Thank you so much for sharing this with me. I’ll definitely take it to heart.
Wow, I think everyone can relate to that sometimes. When you compare yourself to other people, try to remember that what they’re choosing to show you on the internet is usually a small and carefully selected part of their lives. If you compare your whole life against that, it’s natural that you will come out feeling bad. You aren’t seeing the worst drawings in their sketchbooks, or how much money they’re really making, or how they feel about themselves. You might be surprised if you did.
I keep a notebook and every day I write down what I did to work toward my long-term goals. NOT what the outcome was – just what I did. This helps remind me that I’m making progress, even on days when I didn’t have much time to work or when my work didn’t result in anything that I could point to and say that I accomplished. As long as I have one thing that I can write down at the end of the day, it’s a success.
Yes, I have to keep this in mind! And actually it’s the main reason why I post both negative and positive thoughts on my own blog – so that it’s a more real and genuine version of myself.
That sounds like a great idea. I think I might steal that…. thank you so much!

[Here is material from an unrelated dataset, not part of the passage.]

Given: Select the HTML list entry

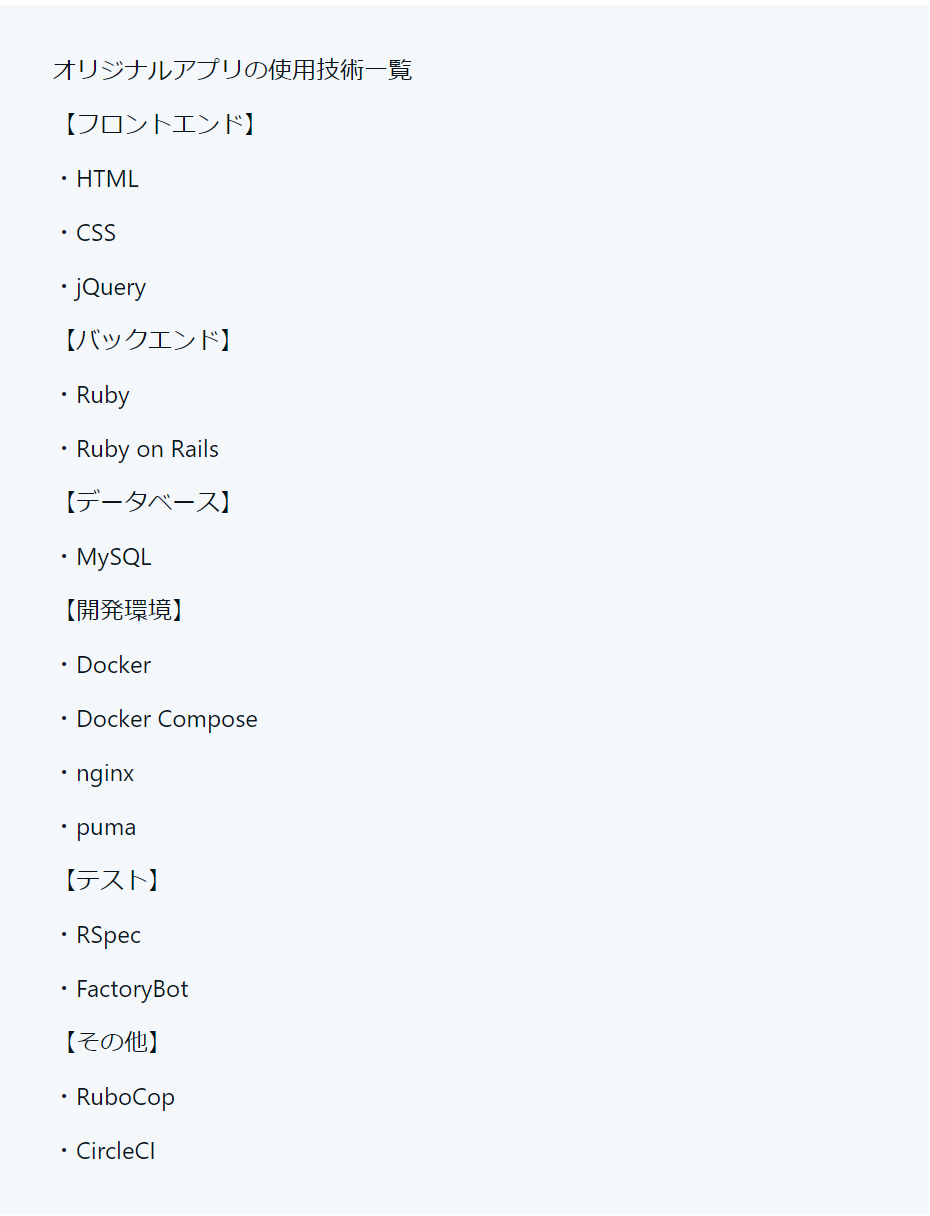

love this post! going to share that quote 🙂
Absolutely, this is so hard. I often find myself in this really strange place where I am undervaluing myself and comparing myself to others, thinking I’m not good enough – and then I get an email or a comment from a blogger who is saying that they admire me so much and can’t imagine every blogging as well as I do. It’s in those moments that I realize that we’re all on our own journey, and I cannot compare myself to others nor rely solely on the compliments people give to me. It has to come from within. Such a great post!